“Miss X”

Hay un momento exacto en la vida, sin precisar la edad, donde nos encontramos en el punto de evaluación. Donde de pronto, sin ninguna razón aparente, sabemos que ha llegado.

Porque hemos vivido asumiendo que mi yo de “X” años estaba destinada a ser tal o cual personaje. Algunos de nosotros no sabemos exactamente qué personaje era ese, a veces no sabemos ni siquiera a qué se dedica, si tiene este cuerpo, o si tiene este novio/esposo, hijos...

Pero ahora, como si siempre lo hubieras sabido, ha llegado el momento de evaluación. Y, con el perfil aún borroso, con la figura incompleta, Miss “X “años voltea a verte y te dice: “no somos la misma”.



Miss “X”, personaje exitoso, lo que sea que eso signifique, esa mujer a quien no conoces pero que con seguridad es una mujer de … ¿Grandes pasiones? ¿Grandes sueños? ¿De excelente cuerpo y mirada profunda? Experta en su área, tal vez rica, tal vez famosa, tal vez con un amor de película, tal vez sólo con la clara idea de que es lo que la hace feliz, aunque jamás logre sobresalir por ello. Ella te ve ahora con un poco de desdén, mucho más lejos que nunca.

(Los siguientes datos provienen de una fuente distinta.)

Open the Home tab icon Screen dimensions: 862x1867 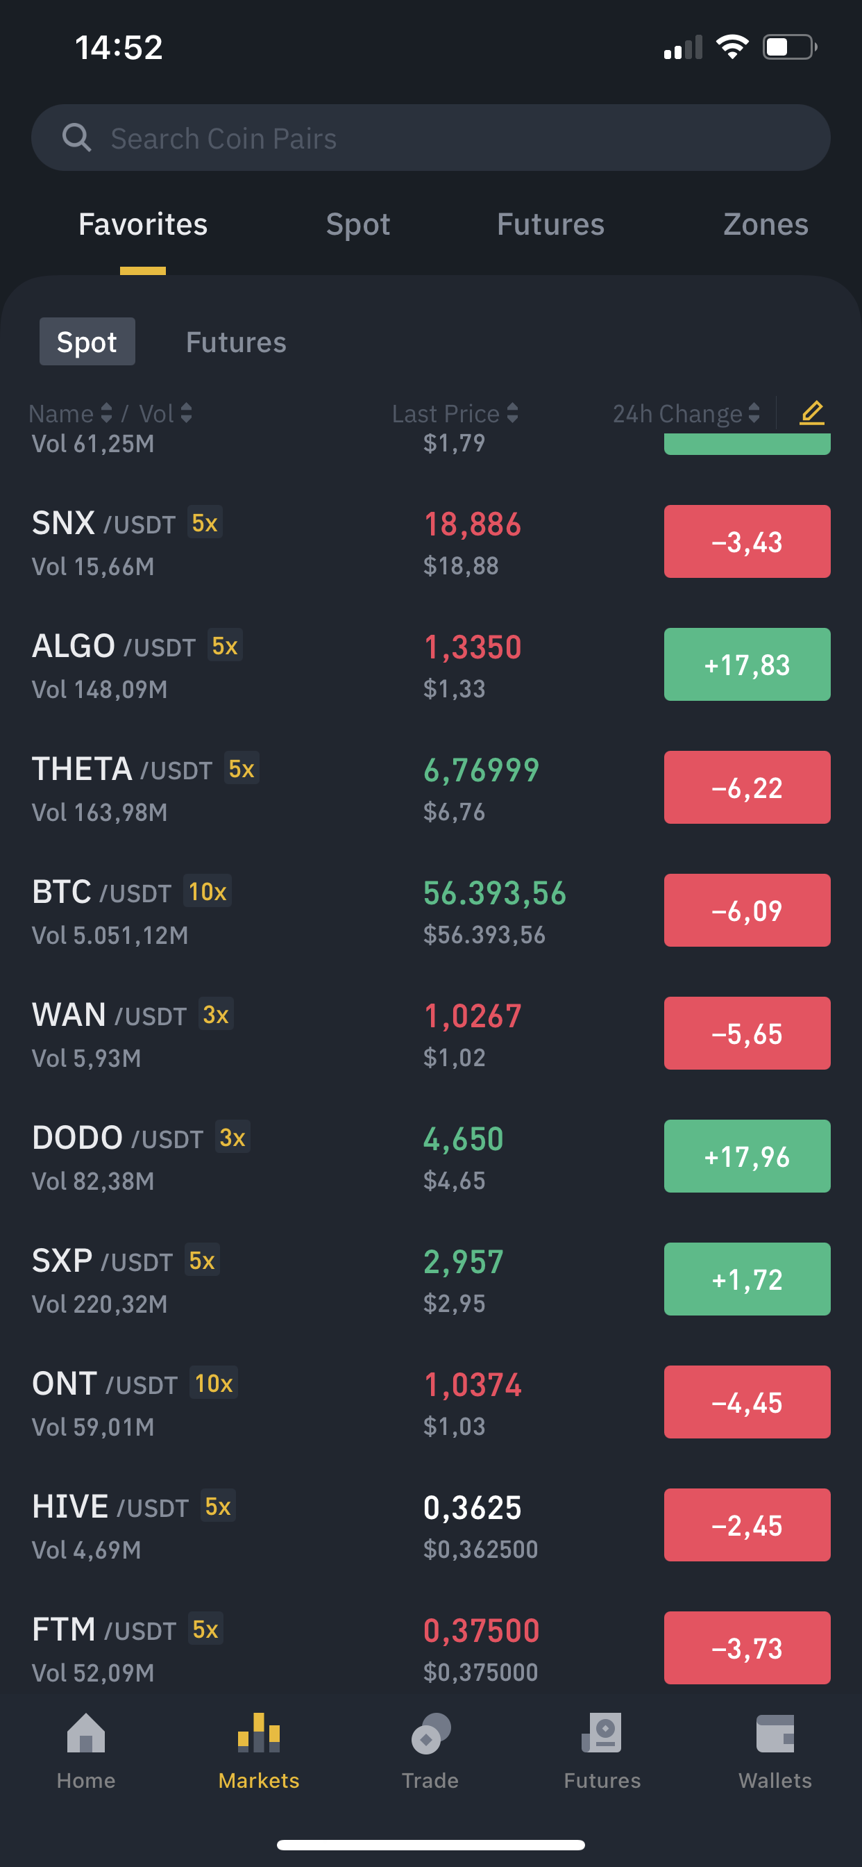pos(85,1733)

Ese momento de la vida algunos lo llaman crisis de mediana edad. Probablemente sólo es la sensación de que te estas quedando atrás en la carrera con tus contemporáneos.

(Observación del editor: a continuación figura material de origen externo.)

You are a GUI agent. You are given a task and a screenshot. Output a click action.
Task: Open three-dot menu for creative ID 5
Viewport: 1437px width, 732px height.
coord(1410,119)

Sea cual sea al nombre o la razón, no queda más que reconocerlo. Jamás serás Miss X. Tal vez no te lo dices, tal vez es una idea que cruza vergonzosa por tu mente como cuando te sorprendes pensando en el ex que te rompió el corazón, y cambias rápido de pensamiento, no vaya a ser que seas consciente de que existió en tu vida.

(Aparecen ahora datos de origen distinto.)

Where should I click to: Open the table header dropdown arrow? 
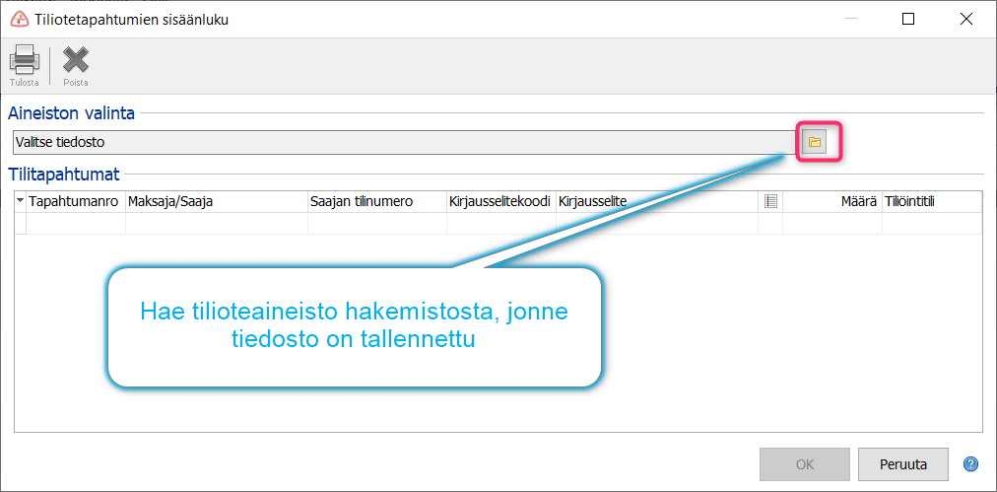coord(21,201)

Pero, si tienes la fortuna de rodearte de amigues que de hecho se hayan convertido en Miss X, no existe escapatoria. Es como si tus mejores amigas se hubieran casado con cada uno de los ex que te rompieron el corazón y ahora estuvieran cenando todos juntos y tú vas sola. No hay forma de no encarar a Miss X, todos tienen grandes historias y han dado forma a sus vidas alrededor de las cosas que les apasionan. Y te preguntas después de la cena ¿Cómo es posible que tu hayas llegado a X edad y aun no tengas ni la menor idea? Sabes cómo sobrevivir, pero no tienes ninguna pasión que sea la brújula de tu vida, y si la tuvieras no sabrías cómo encaminarla, cómo capitalizarla. Ya estas demasiado vieja para ser un prodigio por descubrir, demasiado joven para ser una leyenda incomprendida.

Así que tienes algunas opciones.

Empezar a rodearte de gente que no se haya convertido en nada, gente como tú, o gente que jamás haya conocido a Miss X, que Miss X para ellos haya sido vivir tranquilo en una vida sin grandes aspiraciones, lo cual los hace más felices de lo que tu jamás serás. Y este día debes perder el absurdo miedo a la mediocridad y decirte: tal vez yo nunca lo sea. Tal vez solo seré una persona promedio, con una vida promedio, con un ingreso promedio, con amigos interesantes, con pequeñas dosis de viajes o cursos o pasatiempos que apacigüen a Miss X.

O tal vez sólo te digas: “Niña, la vida no se acaba a los 35”.